Sentirnos inseguros es, a no dudarlo, una de las peores sensaciones que podemos experimentar las personas al transitar por las calles de la comunidad que habitamos. Modificar esa percepción constituye uno de los principales retos que enfrentan las autoridades, particularmente las del orden municipal de gobierno.

En este sentido, el medir constantemente la percepción que la ciudadanía tiene respecto del fenómeno de la inseguridad es un ejercicio obligado pero, sobre todo, el que los resultados de estas mediciones sean tomados en cuenta por los gobiernos de todos los órdenes para ajustar sus líneas de acción en el rubro.

El comentario viene al caso a propósito del reporte que publicamos en esta edición relativo a la más reciente Encuesta Nacional de Victimización y Percepción sobre Seguridad Pública (Envipe), realizada por el INEGI, y según la cual las adicciones son percibidas por la sociedad coahuilense como un riesgo colectivo.

De acuerdo con la citada encuesta, las conductas antisociales que más preocupan a las personas son el consumo de alcohol y drogas en las calles de las zonas urbanas.

El dato es relevante porque, al menos en lo formal, tales conductas se encuentran prohibidas. Pese a ello, la ciudadanía percibe que su incidencia se ha incrementado respecto del año anterior.

Como se ha comentado en múltiples ocasiones, los resultados de esta encuesta, aun cuando reflejan solamente la percepción y no necesariamente la incidencia de conductas delictivas, no pueden simplemente ser vistas como un dato anecdótico, sino que deben constituirse en herramientas para que la autoridad realice ajustes a sus estrategias de prevención.

En particular debe tenerse en cuenta que las adicciones, cuando se convierten en una conducta “normal” para los individuos, pueden desembocar fácilmente en la comisión de actos ilícitos y por ello justamente es que deben ser monitoreadas de forma permanente.
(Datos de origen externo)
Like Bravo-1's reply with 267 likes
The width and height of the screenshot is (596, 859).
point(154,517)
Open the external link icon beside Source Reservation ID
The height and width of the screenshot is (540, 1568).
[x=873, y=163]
Un alcohólico, o una persona famacodependiente es un individuo que sufre, de forma inevitable, un proceso de dilución de la conciencia y eso implica que los resortes morales, que de forma natural nos impiden incurrir en conductas indebidas, se atrofien.

Todos debemos encender las luces de alerta cuando, como demuestra ahora la más reciente Envipe, el consumo de alcohol y drogas es percibido como un fenómeno creciente. Y encender las alertas debe servir para reforzar las medidas de prevención.

El gobierno, en todos sus órdenes, tiene una responsabilidad concreta en este sentido, desde luego. Pero la tarea no es solamente del sector público sino de todos: las familias, las iglesias, los clubes de servicios, las organizaciones de la sociedad civil y el sistema educativo.

Que nadie se llame a sorpresa si, ante la falta de acción colectiva, más que percepciones terminamos reseñando realidades desagradables.